Looking for a quick fix
There are no ‘quick fixes’ to getting rich or retiring, this isn’t a Powerball planning session. Financial planning is the long game, it is about setting systems and processes in place to give you the absolute best opportunity to be financially stable in your future and into your retirement.
If you are walking into your financial planners thinking that you will walk out in a couple of hours with fists-full of cash – you are wrong.
What you will walk away with is a plan, a clear mind and a strategy on how you can set a course for your financial future. Even if you have inherited a significant amount of money or property from the estate of a deceased one, looking for a ‘quick fix’ is a sure path to losing some or all your money.
Irregularity of reviews
Although it may be annoying to set aside $500 per quarter for a review of your financial plan, review your assets and progress, and to look at any new funds, insurance or superannuation options that have come available – it is important.
As we showed in an early chapter, making the smallest of changes, and investing them wisely can make huge differences in your future financial stability and security.
It is vital that you have at least quarterly reviews with your financial planner, to ensure that everything is on track, that your investments are working as they should according to your plan and that if you need to iterate anything – that is to change any investments for any reason, then you are able to do so.
Honesty and Transparency
It does not matter what your financial situation is, or how much money you think you should have, not being honest as to your costs of living, your debt amounts, your income, savings, and other assets. On both sides of the fence – both the client and your financial planner – you both need to be open, honest and transparent.
Putting all your cards on the table early will ensure that you have a clearly defined starting point, goals & objectives while also you understand how the fee structure is set, where your money is going and why.
Don’t be too proud, ashamed or worried about what your financial planner ‘will think about you’, they are not there to judge, they are there to be your financial guide.
Failure to set or work within a budget
One of the most important factors with any financial plan is that you are working within and to a budget.
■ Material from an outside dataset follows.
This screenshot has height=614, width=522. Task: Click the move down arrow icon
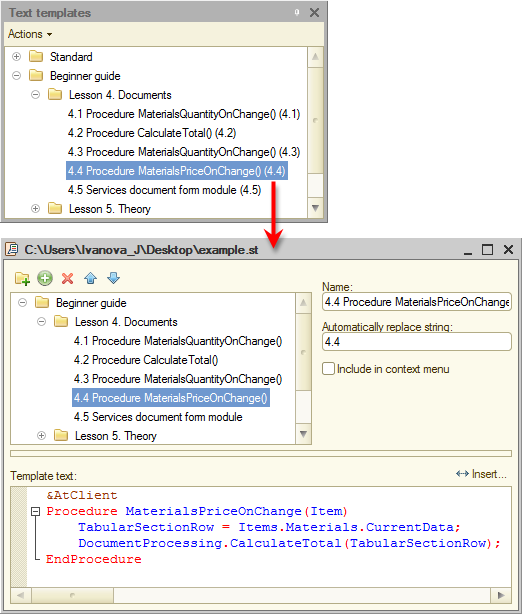pos(113,278)
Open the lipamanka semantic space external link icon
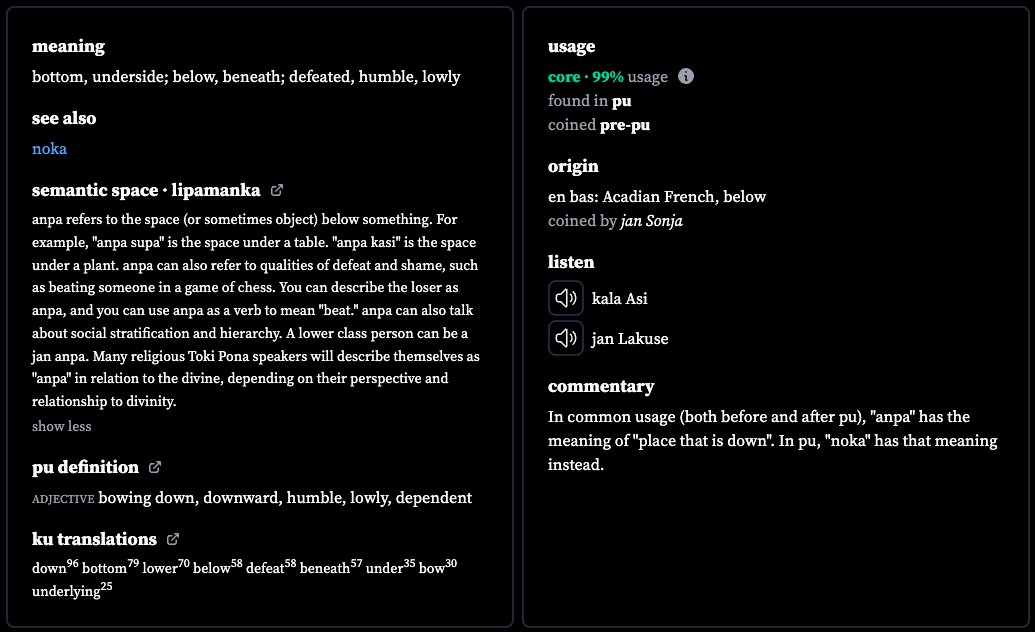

If you are unable to curb excessive spending on discretionary items, thus leading to you being unable to invest, save or pay down that which you have set out in your financial plan – then your success is going to be hampered.
Just like being honest and transparent on the about of debt/equity, you have on your balance sheet – you need to ensure you stick to ‘the plan’ as you have agreed to do with your financial planner.
If you don’t stick to a financial plan, you could see your investments dwindle, putting downward pressure on your household – should you commit to investments that you cannot withdraw from for a period – such as a development fund or term deposit – or you won’t be able to achieve the objectives and goals you set out for yourself.